Ethiopian Women Want a Steady Supply of Contraceptives
March 26th, 2012 | Story
An average of 20 women per day come for family planning services to the Leku Health Center in Ethiopia’s Southern region; on market days, the average is considerably higher. The women have choices of several contraceptive methods, with most of them preferring the three-month injection of Depo-Provera or the Microgynon pills.
Nurse Genet Assefa reports that there has now been a steady supply of contraceptives for over a year, and women can come with confidence for their favorite method. She points out that “The health center places a contraceptive order every month, our orders are always filled, and we get exactly what we order.” This has made a major difference.
Nurse Genet and other health center staff were trained by the USAID | DELIVER PROJECT, a comprehensive health commodities and logistics initative managed by JSI, to calculate the monthly demand for each method and to avoid stockouts. When more clients come, they have a buffer stock to cover the added demand.
A few years ago at places like Leku Health Center, there were few family planning clients and not many contraceptives were available. Survey data indicate that the change at Leku is in many ways typical of health centers in many locations in Ethiopia.
There are two major challenges to improving family planning services in Ethiopia: distance and increasing demand. Leku is not on a paved road, but it is not a great distance from the regional capital.

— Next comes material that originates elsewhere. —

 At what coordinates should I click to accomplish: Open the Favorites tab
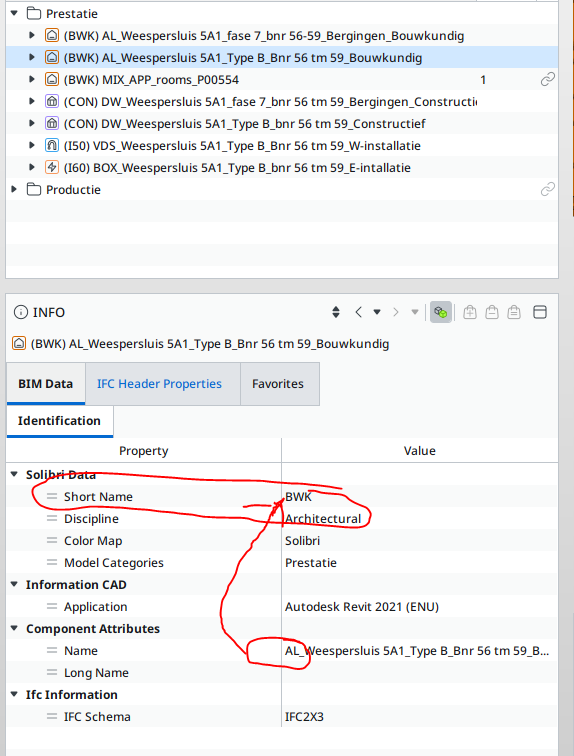(x=280, y=384)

Many health centers in the region are considerably more remote. As the work of the project continues, more and more staff at remote health centers are trained, and a steady supply of contraceptives is available there. But the clear trend is that the number of family planning clients is increasing.
Even more remote than many rural health centers are small health posts, where community health workers are based. These women go from house to house offering 16 different “health packages.”
One of the most important packages is for family planning, and maintaining contraceptive stocks at health posts is crucial. Some of the health posts are on dirt roads that may be impassable after rains. In mountainous areas, some even get supplies by motorcycle or carried by animals.
Health posts usually get contraceptives and other supplies during their monthly trip to the nearest health center. But because there may be a travel or transport problem, a buffer stock is always needed. Supplying health posts places the responsibility of additional supply calculations on health center staff, but they know that the clients of the community health workers are important, too. The JSI-led training prepares them to calculate needs not only for their own family planning clients but also for all those served out at the health posts.
Ministry of Health officials in Ethiopia are very supportive of family planning, and international donors, such as USAID, have contributed millions of dollars worth of contraceptives. Surveys show, however, that the rate of unmet need for contraceptives is approximately 34 percent. This means that even more women than currently served would use contraceptives if they were available.
JSI is one of the organizations collaborating closely with Ethiopian officials at all levels to make a steady supply of contraceptives available to all women who want them across all the regions of Ethiopia.